Don Schön (1983) has cautioned us about these reactions. We are in demand as a physician, psychologist, or urban planner. Under these professional demand conditions, the dynamics of Polystasis might leave us breathless. We have little time to reflect on our professional practices. Daniel Kahneman (2013) would join Schön in urging restraint. Fast thinking should be avoided when operating in a dynamic polystatic manner. Kahneman may suggest that Polystasis and the formulation of psychosocial templates are vulnerable to the inappropriate uses of heuristics.
We often use simplistic and outmoded heuristics when shifting our template, changing our baseline, and making predictions in a dynamic environment. We might, for instance, apply a Recency heuristic. Adjustments are the same as the last time we faced this environmental shift. Polystatic adjustments can also become habitual. A heuristic of Habit is applied. Then there is the matter of Primacy. The first action taken when facing a challenge remains with us. We messed up the first time and learned to avoid this situation at all costs.
Given this potential vulnerability of recency, habit, and primacy, we must ask: How do we adjust to a new or changing baseline? Adjustments will operate differently when we face a critical challenge and when motivations (and anxiety) are high. We are inclined to think very fast and be especially noncritical when the stakes are high. Emotions are intense. Furthermore, we might always imagine a threat when we are tired or distracted—we indeed become “trigger-happy.” Anxiety becomes a common experience. Retreat and isolation become common polystatic actions.
All of this means that we need to be careful about the assumptions we make and the heuristics we apply under specific conditions of anticipation. Many conditions in mid-21st-century life hold the potential of threat. It is in these conditions and at these moments that we must be particularly vigilant and reflective. We must ask ourselves: Is this situation really like the last one? Can I do a better job this time in coping with this challenging situation? If this is truly important, then perhaps I should get some assistance. I might have to consider differing points of view. Is this genuinely threatening, or am I imagining that it is threatening? In short, Polystasis might be an essential adaptation given the aforementioned conditions of volatility, uncertainty, complexity, ambiguity, turbulence, and contradiction (VUCA-Plus) (Bergquist, 2025). However, this process can also lead us astray. We must indeed be vigilant and reflective.
The Dynamics of Anticipation
The Polystatic process involves intricate and intimate relationships between perception and behavior. Anticipation is the primary bridge that brings these two fundamental elements of human performance into close alliance. Given this close alliance, performance can be viewed from both ends of the Polystatic process.
Perception
From the perception end, one can take an Intrascopic Perspective on performance. Polystasis can be viewed as operating from the inside out. Anticipation produces behavior. Our assumptions regarding what is about to occur if we perform in a certain manner will influence subsequent behavior. We can push even further.

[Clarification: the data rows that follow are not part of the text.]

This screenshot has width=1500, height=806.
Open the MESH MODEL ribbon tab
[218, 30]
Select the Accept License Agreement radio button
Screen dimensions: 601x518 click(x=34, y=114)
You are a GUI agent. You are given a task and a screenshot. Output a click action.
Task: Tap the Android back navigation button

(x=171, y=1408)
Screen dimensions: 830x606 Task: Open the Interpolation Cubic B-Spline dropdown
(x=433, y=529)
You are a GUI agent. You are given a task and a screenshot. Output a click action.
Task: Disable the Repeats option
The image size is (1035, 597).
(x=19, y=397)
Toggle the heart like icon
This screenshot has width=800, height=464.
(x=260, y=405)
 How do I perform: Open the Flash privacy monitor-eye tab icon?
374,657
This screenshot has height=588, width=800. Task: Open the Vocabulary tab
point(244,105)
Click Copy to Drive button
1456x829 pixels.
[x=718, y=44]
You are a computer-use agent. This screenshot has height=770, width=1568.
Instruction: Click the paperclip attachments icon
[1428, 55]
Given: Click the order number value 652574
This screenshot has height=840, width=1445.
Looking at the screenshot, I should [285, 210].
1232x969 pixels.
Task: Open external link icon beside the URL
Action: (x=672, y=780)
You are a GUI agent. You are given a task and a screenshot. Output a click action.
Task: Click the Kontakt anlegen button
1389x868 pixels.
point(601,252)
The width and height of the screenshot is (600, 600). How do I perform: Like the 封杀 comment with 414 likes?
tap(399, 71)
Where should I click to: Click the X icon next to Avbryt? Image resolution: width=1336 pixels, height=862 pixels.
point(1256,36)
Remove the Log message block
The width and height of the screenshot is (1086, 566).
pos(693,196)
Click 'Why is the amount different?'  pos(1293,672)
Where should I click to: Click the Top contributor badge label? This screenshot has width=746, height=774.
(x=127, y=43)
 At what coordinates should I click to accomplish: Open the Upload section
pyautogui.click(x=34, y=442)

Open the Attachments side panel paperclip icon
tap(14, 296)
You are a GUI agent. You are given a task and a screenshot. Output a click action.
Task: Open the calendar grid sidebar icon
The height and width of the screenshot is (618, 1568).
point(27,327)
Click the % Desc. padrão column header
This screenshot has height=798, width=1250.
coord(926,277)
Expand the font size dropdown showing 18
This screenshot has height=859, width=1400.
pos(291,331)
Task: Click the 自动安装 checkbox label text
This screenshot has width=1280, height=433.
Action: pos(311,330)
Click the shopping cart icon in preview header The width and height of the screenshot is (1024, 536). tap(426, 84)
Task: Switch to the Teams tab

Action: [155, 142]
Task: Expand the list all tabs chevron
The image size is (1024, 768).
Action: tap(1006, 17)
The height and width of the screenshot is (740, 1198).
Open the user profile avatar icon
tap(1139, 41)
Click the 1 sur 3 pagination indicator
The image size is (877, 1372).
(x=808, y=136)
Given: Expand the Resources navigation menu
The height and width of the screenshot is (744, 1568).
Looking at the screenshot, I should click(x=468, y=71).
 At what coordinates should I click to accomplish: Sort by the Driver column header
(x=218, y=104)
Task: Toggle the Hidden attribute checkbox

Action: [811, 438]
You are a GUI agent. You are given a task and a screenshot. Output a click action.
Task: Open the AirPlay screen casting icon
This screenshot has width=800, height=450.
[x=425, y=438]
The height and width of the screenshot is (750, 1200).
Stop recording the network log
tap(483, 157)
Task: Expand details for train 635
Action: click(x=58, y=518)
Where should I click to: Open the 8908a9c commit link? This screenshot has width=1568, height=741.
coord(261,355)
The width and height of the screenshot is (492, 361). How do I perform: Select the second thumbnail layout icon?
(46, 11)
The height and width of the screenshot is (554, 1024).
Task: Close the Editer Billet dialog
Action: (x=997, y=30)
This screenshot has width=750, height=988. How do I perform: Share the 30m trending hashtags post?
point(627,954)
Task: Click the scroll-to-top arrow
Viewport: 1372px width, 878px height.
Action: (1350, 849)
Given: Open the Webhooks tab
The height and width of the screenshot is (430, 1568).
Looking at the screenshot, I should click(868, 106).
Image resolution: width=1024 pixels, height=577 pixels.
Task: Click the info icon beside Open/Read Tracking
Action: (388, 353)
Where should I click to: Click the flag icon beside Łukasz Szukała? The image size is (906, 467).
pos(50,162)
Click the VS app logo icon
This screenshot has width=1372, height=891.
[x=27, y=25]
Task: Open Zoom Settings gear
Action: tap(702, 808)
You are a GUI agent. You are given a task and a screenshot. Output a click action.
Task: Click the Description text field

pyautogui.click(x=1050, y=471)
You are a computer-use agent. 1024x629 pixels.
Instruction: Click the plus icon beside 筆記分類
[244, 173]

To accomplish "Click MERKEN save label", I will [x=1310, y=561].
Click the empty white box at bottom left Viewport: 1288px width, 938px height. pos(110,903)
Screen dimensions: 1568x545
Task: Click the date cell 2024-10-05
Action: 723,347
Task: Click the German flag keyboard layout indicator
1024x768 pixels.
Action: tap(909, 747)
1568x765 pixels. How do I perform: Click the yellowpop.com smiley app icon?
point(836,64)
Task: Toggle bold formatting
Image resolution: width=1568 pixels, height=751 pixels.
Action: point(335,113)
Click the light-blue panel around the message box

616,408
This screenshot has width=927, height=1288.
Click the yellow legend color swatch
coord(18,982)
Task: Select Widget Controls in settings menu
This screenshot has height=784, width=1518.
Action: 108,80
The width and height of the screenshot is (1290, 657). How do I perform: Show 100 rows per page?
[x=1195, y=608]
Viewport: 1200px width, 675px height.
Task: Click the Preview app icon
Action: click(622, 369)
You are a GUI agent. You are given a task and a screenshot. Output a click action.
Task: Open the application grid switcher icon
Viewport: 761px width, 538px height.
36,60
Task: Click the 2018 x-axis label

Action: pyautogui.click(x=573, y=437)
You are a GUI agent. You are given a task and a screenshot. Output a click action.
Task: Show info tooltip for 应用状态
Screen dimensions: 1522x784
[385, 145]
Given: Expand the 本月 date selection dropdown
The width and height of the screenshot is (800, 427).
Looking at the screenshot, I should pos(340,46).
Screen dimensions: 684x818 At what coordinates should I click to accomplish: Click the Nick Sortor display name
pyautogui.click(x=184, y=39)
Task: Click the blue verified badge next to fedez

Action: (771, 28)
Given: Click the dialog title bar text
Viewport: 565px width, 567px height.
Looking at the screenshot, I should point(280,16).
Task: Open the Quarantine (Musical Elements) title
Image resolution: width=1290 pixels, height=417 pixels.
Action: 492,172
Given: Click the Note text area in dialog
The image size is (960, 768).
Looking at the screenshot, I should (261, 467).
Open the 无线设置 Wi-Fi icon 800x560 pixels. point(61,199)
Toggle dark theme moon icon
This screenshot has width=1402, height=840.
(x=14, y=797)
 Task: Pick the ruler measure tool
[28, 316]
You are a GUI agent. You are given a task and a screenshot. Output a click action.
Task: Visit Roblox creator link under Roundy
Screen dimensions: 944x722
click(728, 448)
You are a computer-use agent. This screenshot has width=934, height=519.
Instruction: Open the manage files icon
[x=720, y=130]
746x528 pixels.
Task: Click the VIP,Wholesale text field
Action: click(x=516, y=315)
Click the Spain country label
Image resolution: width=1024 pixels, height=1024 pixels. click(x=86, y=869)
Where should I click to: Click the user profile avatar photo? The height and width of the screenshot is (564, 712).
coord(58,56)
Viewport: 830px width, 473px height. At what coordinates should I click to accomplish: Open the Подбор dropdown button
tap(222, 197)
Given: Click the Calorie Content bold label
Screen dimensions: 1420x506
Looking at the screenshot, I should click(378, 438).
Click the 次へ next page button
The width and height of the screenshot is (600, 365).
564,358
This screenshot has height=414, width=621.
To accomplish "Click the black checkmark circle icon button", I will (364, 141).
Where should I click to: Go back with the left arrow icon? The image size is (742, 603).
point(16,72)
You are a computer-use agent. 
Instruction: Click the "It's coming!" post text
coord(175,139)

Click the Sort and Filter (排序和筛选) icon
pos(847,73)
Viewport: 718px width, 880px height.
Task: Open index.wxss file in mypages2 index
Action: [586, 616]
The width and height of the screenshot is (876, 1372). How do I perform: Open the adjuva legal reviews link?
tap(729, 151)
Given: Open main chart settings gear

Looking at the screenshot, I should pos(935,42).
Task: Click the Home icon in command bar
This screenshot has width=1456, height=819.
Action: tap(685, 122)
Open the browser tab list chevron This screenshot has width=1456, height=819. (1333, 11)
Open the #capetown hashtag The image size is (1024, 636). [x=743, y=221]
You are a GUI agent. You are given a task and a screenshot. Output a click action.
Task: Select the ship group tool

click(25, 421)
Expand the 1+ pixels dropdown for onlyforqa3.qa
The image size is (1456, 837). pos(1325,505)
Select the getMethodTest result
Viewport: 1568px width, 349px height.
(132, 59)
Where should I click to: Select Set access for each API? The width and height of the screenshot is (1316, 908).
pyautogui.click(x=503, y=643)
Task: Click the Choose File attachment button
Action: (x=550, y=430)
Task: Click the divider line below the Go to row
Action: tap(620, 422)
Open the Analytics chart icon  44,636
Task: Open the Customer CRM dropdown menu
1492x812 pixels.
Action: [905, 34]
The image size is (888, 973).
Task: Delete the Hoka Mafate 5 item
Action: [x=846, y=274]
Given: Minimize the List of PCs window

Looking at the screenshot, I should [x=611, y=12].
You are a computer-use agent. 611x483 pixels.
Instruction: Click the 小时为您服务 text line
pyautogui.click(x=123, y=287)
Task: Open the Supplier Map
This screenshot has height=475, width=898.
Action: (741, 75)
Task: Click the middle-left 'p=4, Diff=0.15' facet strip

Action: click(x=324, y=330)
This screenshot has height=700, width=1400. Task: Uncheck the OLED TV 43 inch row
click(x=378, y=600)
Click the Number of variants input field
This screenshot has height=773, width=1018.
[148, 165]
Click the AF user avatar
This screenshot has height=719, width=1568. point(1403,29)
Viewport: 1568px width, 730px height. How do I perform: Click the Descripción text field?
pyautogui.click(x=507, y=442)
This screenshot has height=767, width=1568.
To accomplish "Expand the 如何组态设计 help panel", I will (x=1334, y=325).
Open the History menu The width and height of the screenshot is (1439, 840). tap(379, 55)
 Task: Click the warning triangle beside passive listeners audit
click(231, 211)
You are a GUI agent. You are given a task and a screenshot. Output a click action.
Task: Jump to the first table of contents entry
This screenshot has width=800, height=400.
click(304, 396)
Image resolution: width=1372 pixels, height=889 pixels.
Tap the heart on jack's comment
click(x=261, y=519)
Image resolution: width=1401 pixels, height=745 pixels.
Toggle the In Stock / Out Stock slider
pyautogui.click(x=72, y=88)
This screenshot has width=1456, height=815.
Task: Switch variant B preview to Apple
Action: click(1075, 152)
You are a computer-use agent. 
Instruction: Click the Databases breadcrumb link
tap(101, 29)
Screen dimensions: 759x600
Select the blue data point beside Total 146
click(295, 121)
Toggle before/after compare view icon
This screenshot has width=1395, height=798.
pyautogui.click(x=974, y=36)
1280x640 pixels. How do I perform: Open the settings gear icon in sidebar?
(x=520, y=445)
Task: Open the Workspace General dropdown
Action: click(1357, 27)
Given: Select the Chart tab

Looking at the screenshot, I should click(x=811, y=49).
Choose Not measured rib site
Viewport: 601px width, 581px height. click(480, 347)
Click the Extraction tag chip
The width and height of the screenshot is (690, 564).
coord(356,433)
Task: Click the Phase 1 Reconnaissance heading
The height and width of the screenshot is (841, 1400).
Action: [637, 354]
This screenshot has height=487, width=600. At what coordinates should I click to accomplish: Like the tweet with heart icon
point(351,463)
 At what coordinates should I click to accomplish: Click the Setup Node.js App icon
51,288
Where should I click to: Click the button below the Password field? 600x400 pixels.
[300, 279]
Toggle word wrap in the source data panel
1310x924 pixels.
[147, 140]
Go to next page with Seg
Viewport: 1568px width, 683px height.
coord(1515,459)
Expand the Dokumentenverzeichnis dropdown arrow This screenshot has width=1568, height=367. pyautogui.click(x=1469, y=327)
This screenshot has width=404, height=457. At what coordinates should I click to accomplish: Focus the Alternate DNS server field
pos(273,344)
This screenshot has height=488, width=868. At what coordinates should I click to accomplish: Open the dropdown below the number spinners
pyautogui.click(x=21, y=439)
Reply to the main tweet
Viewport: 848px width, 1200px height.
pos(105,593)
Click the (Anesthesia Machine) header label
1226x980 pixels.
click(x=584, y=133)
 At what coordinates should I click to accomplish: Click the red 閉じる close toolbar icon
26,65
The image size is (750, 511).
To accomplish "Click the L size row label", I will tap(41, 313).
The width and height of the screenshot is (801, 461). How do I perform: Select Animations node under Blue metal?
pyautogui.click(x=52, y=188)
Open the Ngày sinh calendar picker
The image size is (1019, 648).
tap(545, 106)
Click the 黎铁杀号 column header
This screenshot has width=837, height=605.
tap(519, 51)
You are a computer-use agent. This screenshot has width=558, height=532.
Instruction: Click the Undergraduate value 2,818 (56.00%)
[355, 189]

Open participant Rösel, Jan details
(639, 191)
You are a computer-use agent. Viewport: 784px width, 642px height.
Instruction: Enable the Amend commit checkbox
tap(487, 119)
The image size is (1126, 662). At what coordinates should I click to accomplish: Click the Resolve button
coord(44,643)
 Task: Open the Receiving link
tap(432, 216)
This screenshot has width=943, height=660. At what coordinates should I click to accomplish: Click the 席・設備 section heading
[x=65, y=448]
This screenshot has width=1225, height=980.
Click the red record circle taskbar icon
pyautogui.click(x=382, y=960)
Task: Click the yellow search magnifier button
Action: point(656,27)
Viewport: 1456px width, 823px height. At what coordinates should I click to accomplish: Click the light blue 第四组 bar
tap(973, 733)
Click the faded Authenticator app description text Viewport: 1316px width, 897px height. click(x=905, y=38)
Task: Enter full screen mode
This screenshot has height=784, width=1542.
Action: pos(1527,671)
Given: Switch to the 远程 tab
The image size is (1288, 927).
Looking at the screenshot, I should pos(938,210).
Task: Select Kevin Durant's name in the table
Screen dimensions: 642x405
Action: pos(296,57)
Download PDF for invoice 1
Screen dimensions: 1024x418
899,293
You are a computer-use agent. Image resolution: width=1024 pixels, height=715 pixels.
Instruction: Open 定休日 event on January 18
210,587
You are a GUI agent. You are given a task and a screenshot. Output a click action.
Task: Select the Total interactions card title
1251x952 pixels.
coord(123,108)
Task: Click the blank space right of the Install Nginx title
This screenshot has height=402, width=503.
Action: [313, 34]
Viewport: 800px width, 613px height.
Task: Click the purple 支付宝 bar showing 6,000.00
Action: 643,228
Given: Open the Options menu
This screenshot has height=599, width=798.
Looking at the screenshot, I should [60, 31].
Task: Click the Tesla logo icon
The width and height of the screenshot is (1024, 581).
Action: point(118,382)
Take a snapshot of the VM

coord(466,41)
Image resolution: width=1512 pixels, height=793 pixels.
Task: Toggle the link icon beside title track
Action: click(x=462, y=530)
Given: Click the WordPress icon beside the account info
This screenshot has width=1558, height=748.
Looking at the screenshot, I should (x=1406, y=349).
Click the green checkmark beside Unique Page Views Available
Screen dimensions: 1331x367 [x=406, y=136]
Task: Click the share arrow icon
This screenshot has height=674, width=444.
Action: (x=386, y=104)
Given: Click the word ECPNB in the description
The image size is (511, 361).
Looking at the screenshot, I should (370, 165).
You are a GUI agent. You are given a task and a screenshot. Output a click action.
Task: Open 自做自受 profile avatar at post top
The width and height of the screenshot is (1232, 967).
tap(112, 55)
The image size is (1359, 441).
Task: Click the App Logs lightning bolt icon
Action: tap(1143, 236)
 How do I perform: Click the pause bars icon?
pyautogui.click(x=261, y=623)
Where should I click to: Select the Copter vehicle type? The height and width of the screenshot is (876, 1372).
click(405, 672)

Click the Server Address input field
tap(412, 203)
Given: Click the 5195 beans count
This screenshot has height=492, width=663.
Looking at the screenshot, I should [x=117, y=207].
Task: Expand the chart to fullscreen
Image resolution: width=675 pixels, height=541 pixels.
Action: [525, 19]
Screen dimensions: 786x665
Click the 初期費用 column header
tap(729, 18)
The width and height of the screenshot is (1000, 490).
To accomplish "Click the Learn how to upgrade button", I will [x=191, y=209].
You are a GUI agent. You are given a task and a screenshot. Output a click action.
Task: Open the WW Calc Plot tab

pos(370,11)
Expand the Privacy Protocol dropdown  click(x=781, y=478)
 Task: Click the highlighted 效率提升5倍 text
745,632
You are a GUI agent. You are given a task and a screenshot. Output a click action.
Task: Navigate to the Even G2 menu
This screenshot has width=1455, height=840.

The Intrascopic Perspective can focus on the even deeper state we experience as a feeling. This feeling may be rooted in an emotion that lingers in our psyche. We change our anticipations based on the emotions we are feeling. A state of fear provides anticipations that are quite different from what we anticipate if we are enthusiastic or suffering from a state of shame. At an even deeper level, our psychosocial template (and eventually our somatic template) might not seem “right.” We can “feel it in our bones.”